A callback function that fires once, immediately after the request enters the queue. It receives the `request_id` as its argument. Use this to store the request ID for later reference -- for example, to display it in a UI or save it to a database so you can retrieve the result later even if the client disconnects.

<CodeGroup>
  ```python Python theme={null}
  def save_request_id(request_id):
      print(f"Enqueued: {request_id}")

  result = fal_client.subscribe(
      "fal-ai/nano-banana-2",
      arguments={"prompt": "a sunset"},
      on_enqueue=save_request_id,
  )
  ```

  ```javascript JavaScript theme={null}
  const result = await fal.subscribe("fal-ai/nano-banana-2", {
    input: { prompt: "a sunset" },
    onEnqueue: (requestId) => {
      console.log(`Enqueued: ${requestId}`);
    },
  });
  ```
</CodeGroup>

### `on_queue_update` / `onQueueUpdate`

A callback function that fires each time the client polls for status. It receives a status object with a `status` field indicating the current state.

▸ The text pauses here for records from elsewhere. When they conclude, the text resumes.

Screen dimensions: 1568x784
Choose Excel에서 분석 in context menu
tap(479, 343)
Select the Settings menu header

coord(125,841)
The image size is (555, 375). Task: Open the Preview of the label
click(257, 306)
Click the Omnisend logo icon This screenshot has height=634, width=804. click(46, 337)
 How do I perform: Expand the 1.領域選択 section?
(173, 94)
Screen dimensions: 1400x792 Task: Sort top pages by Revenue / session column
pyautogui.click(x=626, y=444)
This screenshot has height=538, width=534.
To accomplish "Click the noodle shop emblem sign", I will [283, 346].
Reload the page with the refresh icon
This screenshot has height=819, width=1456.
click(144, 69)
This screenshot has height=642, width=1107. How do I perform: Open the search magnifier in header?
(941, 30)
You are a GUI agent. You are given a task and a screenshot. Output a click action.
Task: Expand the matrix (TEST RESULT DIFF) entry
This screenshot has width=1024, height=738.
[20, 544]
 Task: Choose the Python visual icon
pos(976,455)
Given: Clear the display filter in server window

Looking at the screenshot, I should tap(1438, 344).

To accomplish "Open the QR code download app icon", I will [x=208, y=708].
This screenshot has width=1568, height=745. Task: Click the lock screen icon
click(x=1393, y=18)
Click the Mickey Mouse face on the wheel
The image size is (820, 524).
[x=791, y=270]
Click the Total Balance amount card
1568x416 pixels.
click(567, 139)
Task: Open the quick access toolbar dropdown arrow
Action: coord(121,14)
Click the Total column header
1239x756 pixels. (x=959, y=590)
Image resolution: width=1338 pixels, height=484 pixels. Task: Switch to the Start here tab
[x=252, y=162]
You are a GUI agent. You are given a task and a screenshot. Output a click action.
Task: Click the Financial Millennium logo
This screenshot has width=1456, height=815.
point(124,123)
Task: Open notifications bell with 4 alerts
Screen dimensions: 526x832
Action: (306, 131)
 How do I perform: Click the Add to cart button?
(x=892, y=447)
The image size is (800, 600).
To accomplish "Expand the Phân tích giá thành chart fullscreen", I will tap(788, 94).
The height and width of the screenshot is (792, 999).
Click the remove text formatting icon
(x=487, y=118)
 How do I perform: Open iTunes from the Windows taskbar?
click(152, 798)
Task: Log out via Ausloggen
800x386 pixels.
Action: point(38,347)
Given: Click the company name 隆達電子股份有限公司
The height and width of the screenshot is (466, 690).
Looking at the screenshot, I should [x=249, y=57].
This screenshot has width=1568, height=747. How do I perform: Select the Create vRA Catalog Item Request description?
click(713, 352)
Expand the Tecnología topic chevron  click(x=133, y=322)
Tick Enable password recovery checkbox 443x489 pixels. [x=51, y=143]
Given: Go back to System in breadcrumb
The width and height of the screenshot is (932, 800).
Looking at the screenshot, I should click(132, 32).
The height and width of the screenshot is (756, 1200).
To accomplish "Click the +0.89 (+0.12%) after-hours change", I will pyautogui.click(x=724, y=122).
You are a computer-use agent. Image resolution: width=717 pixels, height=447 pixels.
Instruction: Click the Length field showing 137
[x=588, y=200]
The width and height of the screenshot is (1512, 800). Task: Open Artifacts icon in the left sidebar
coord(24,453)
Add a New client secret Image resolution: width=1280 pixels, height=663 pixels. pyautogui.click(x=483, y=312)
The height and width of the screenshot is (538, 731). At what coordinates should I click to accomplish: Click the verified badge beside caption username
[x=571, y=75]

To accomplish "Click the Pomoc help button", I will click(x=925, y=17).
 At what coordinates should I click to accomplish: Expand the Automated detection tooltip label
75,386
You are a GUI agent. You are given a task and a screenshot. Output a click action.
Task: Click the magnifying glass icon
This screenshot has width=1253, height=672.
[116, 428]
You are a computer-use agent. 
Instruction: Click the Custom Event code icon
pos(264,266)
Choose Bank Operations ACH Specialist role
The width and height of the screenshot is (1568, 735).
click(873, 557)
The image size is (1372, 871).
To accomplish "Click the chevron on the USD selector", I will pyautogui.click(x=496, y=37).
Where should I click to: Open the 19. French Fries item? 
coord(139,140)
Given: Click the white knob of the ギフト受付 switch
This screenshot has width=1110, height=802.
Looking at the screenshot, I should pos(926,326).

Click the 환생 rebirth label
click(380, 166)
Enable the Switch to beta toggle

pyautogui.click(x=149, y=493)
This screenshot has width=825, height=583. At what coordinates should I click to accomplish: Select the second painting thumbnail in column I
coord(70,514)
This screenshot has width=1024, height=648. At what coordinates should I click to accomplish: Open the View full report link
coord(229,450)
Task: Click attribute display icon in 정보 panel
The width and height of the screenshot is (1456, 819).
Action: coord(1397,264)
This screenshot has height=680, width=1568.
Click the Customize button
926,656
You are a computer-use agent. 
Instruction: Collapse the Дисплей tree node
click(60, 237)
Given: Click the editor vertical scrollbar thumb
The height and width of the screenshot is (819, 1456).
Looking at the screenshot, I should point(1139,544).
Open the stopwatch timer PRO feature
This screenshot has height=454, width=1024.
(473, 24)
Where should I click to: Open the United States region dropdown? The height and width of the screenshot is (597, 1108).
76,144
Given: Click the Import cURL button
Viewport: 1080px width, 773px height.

In Python, the status is one of three types: `Queued` (has `position`), `InProgress` (has `logs`), or `Completed` (has `logs` and `metrics`). In JavaScript, check the `status` string field: `"IN_QUEUE"`, `"IN_PROGRESS"`, or `"COMPLETED"`.

<CodeGroup>
  ```python Python theme={null}
  def on_update(update):
      if isinstance(update, fal_client.Queued):
          print(f"Queue position: {update.position}")
      elif isinstance(update, fal_client.InProgress):
          for log in update.logs:
              print(log["message"])

  result = fal_client.subscribe(
      "fal-ai/nano-banana-2",
      arguments={"prompt": "a sunset"},
      with_logs=True,
      on_queue_update=on_update,
  )
  ```

  ```javascript JavaScript theme={null}
  const result = await fal.subscribe("fal-ai/nano-banana-2", {
    input: { prompt: "a sunset" },
    logs: true,
    onQueueUpdate: (update) => {
      if (update.status === "IN_QUEUE") {
        console.log(`Position: ${update.queue_position}`);
      } else if (update.status === "IN_PROGRESS") {
        update.logs?.forEach(log => console.log(log.message));
      }
    },
  });
  ```
</CodeGroup>

## When to Use

Synchronous methods are best for simple scripts, prototyping, and any situation where you just want the result without managing the request lifecycle. Use `run` when you want the fastest path with no overhead. Use `subscribe` when you want queue-backed reliability with automatic retries.

For production workloads that need parallel request processing, webhooks, or full visibility into queue status, use [async inference](/documentation/model-apis/inference/queue) instead.

## Error Responses

When a request fails due to infrastructure issues (timeouts, runner errors, etc.), the response includes a JSON body with `detail` and `error_type` fields, along with an `X-Fal-Error-Type` header. For the full list of error types and their meanings, see [Request Error Types](/documentation/model-apis/request-errors).

For model-level validation errors (invalid inputs, content policy violations, etc.), see [Model Errors](/documentation/model-apis/errors).